[Link of the original article](https://www.learndatasci.com/tutorials/using-databases-python-postgres-sqlalchemy-and-alembic/)

## Import the library and define the table

In [1]:
from sqlalchemy.ext.declarative import declarative_base
from sqlalchemy import Column, Integer, String, Date

Base = declarative_base()

class Book(Base):
    __tablename__ = 'books'
    id = Column(Integer, primary_key=True)
    title = Column(String(200))
    author = Column(String(200))
    pages = Column(Integer)
    published = Column(Date)
    
    def __repr__(self):
        return "<Book(title='{}', author='{}', pages={}, published={})>"\
                .format(self.title, self.author, self.pages, self.published)

In [2]:
# Postgres Connection
DATABASE_URI_PG = 'postgres+psycopg2://postgres:password@localhost:5432/books'

# Mysql Connection
DATABASE_URI_MYSQL = "mysql+pymysql://root:password@localhost/books?unix_socket=/tmp/mysql.sock"

## Create the table

In [3]:
# Create database connection 
from sqlalchemy import create_engine

engine = create_engine(DATABASE_URI_MYSQL)

In [4]:
# Recreate database
def recreate_database():
    # Destroy all the table created
    Base.metadata.drop_all(engine)
    # Create all the table as previously defined
    Base.metadata.create_all(engine)
    
recreate_database()

In [20]:
# Print Table Names
print(engine.table_names())

['books']


## Working with sessions

Technically, you could execute commands on the engine, but we really want to use a session.

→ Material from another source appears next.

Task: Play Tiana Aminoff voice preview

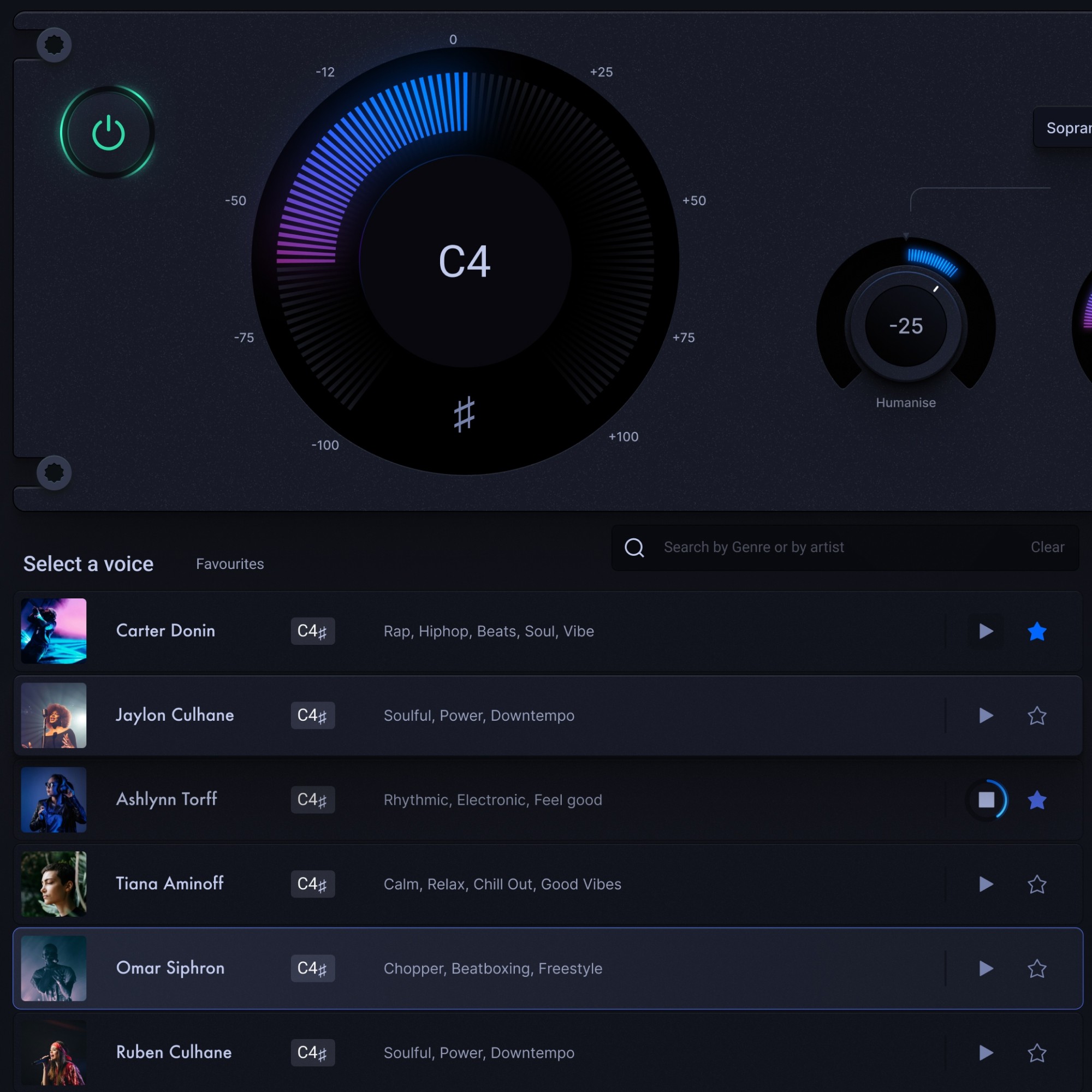Action: (986, 883)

Session's allow you to form transactions with the database where you can add objects (rows) to the session and commit them when ready. If any errors occur, you rollback the session to its previous state and nothing is stored.

Sessions also hold any data you've queried from the database as Python objects. You can make changes to the objects in the session and commit back to the database if needed. Having to do all of this with raw SQL and parsing would be quite a task, but sessions make it easy.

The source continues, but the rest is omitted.